:: What you will do ::
The answer is one number: how many lines in the data below hold "sidebar".

Stored data
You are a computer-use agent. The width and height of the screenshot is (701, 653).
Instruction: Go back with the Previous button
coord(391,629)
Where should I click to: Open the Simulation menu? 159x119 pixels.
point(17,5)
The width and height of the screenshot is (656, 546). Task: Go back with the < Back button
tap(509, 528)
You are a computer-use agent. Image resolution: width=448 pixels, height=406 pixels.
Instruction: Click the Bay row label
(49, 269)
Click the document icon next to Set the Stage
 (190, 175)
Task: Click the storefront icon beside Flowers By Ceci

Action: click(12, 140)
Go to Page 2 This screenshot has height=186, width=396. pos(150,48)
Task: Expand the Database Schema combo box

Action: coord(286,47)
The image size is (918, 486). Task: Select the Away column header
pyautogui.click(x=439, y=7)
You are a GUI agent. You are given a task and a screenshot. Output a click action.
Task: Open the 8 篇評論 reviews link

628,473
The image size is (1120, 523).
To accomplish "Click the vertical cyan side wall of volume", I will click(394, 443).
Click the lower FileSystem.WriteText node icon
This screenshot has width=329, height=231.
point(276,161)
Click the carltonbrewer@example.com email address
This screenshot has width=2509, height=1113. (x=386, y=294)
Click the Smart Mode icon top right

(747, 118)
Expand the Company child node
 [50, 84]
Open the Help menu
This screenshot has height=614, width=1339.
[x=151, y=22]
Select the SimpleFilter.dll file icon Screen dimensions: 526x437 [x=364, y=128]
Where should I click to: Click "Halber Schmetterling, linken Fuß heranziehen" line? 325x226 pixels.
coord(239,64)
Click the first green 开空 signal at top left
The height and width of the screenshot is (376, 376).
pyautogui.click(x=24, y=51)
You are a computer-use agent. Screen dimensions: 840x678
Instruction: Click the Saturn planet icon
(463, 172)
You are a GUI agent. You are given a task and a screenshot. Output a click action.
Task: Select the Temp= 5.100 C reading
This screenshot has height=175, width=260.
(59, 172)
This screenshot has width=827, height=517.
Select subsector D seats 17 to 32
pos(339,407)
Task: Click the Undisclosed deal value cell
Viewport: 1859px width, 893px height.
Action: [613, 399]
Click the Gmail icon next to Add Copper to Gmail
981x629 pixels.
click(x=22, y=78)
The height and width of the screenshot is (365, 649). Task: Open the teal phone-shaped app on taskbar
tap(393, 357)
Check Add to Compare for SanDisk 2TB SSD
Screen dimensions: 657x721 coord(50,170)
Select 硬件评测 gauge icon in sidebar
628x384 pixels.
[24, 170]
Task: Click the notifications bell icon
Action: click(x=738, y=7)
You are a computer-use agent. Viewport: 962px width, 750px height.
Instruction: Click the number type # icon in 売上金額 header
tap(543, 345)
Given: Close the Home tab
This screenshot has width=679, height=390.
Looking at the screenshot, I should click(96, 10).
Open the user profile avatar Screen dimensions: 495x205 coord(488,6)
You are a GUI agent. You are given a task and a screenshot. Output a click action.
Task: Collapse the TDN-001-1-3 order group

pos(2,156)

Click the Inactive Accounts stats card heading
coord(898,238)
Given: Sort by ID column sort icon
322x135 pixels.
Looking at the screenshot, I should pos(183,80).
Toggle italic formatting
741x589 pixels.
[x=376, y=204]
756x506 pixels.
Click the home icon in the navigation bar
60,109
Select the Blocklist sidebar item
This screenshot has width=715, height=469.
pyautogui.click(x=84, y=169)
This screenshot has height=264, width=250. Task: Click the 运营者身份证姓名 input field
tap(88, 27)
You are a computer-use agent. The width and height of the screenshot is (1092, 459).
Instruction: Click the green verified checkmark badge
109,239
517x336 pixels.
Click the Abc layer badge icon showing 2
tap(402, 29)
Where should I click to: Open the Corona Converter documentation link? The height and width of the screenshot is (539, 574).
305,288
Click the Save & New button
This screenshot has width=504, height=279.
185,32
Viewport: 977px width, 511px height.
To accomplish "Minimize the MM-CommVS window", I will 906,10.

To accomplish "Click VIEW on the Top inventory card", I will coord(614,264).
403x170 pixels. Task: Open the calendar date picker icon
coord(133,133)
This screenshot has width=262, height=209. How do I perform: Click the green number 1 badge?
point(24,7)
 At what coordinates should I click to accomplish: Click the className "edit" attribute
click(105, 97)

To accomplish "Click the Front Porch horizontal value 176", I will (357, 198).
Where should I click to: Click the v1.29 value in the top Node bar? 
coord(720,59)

:: Exercise output ::
2